Le Pen barely made it into the runoff in 2017, and her first-round performance jumped from 17.90% in 2012 to just 21.30% this year. There’s no guarantee that she can make the runoff in 2022, and it’s not incredibly impressive that Le Pen polled only a few hundreds of thousands of votes more than a scandal-plagued conservative and a eurosceptic communist, especially after polls put Le Pen in first place for years, sometimes with 30% of the first-round vote. There was always a path for Le Pen to defeat Macron in 2017, but Le Pen lost that path in January, February and March — it’s too late now. Imagine an alternative Le Pen campaign that won a resounding first-round victory with 36% of the vote, for example, instead of her tepid second-place finish.
Le Pen has worked to detoxify the brand of the Front national and, to some degree, it has worked. By and large, it is today not the same anti-Semitic and Vichy-apologist party that her father created. That’s why Le Pen will probably win 30% or 40% of the vote in the 2017 runoff, not 18%. But for Le Pen to win the presidency, she will almost certainly have to find a way to unite the French right under her leadership.
And she’s failed miserably at that.
It should not be hard for Le Pen, drawing heavily on Gaullist symbolism, to fully repudiate the noxious roots of the Front national. Her efforts have already estranged her from her father — why not make an even deeper push?
Meanwhile, Le Pen’s best chance for uniting the French right under her leadership has slipped away. The center-right essentially splintered in the aftermath of Sarkozy’s loss (recall the long, drawn-out fight in 2013 and 2014 over the UMP leadership between Fillon and Jean-François Copé). It took until May 2015 for the old UMP to transform into the rechristened Republicans. Fillon, as it turns out, was a far weaker and compromised candidate than anyone imagined. If ever an opportunity for Le Pen, it was between 2012 and 2017. That has passed her by. Even now, in the runoff against Macron, she’s winning no more than one-third of Fillon’s voters. Sarkozy and Baroin are already planning to co-opt some of Le Pen’s economic nationalist appeal to workers for the Republican parliamentary campaign in June — just as Sarkozy co-opted much of her tone on security and crime in the mid-2000s.

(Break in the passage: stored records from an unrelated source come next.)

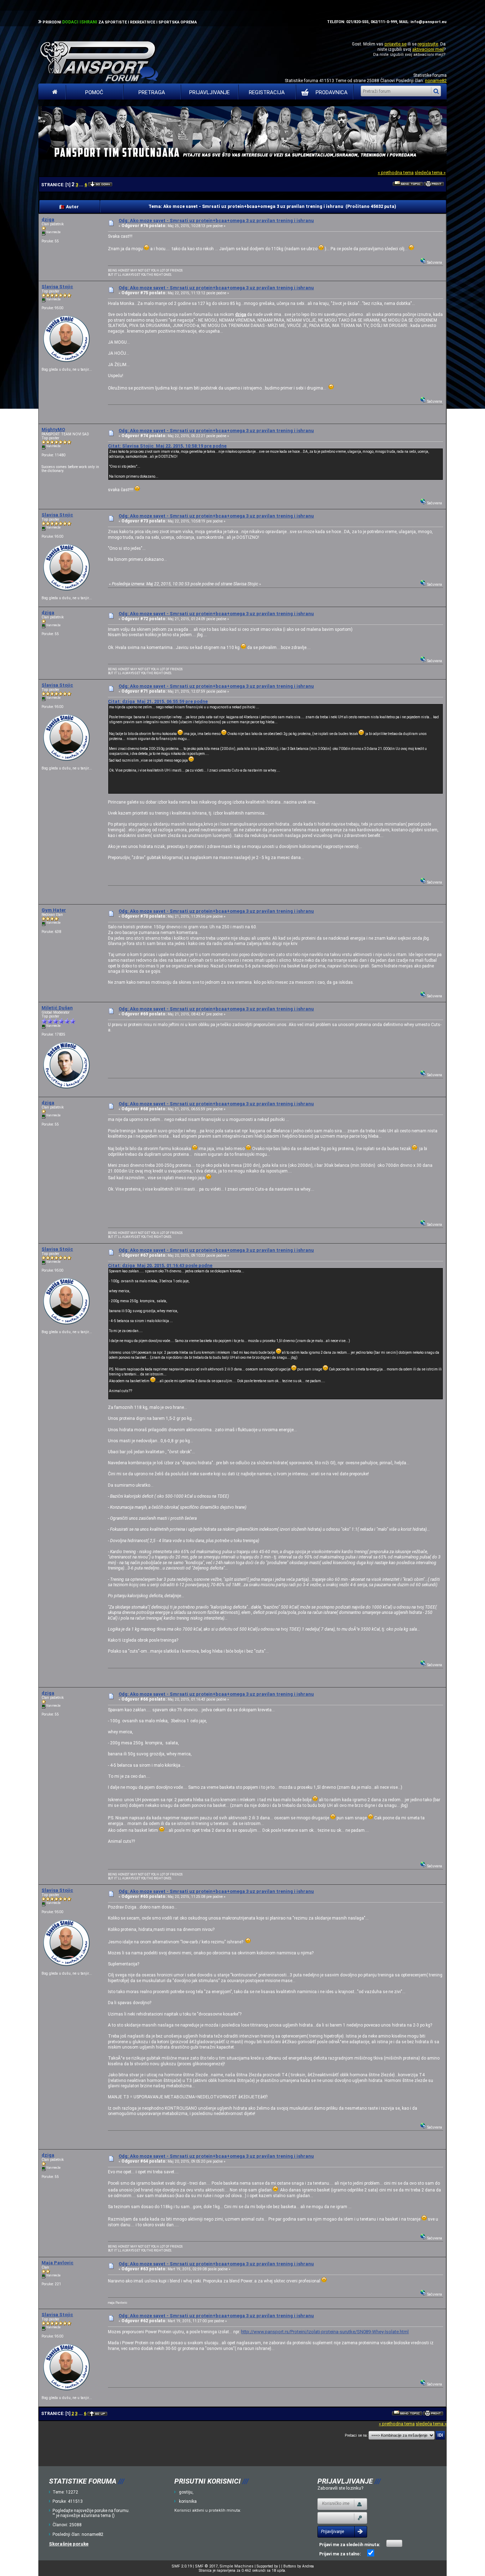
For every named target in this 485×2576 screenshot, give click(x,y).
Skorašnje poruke (68, 2544)
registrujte (428, 44)
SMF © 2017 (206, 2566)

It’s also difficult to imagine that the Front national will win a significant number of seats in the July elections. The party routinely wins less support in parliamentary than in presidential elections — it won just 13.6% of the first-round vote in the 2012 legislative election for a final total of two National Assembly seats (out of 577). It won just 4.3% in 2007 and, in 2002, the last time that a Le Pen family member made the presidential runoff, the party won just 11.3%. Meanwhile, Le Pen herself is nevertheless starting to become a creature of the establishment against which she rails. She is already implicated in a ‘fake jobs’ scandal similar to Fillon’s, relating to her role as a member of the European Parliament. The Front national may have fraudulently paid five million euros to functionaries — far more than Fillon allegedly paid to his wife and family.
Le Pen’s rise is a phenomenon worth taking very seriously, and nationalism is once again a powerful force in politics in the developed world.
But there’s no pre-destined prophecy that Le Pen will reach the presidency in 2022 as she wins over more and more voters. Her best shot was in 2017, riding the Trump-Brexit momentum from 2016, with the Socialists and Republicans at historically low levels of support.
Sunday could easily be the high-water mark for the Front national, not just one more landmark on the path to power.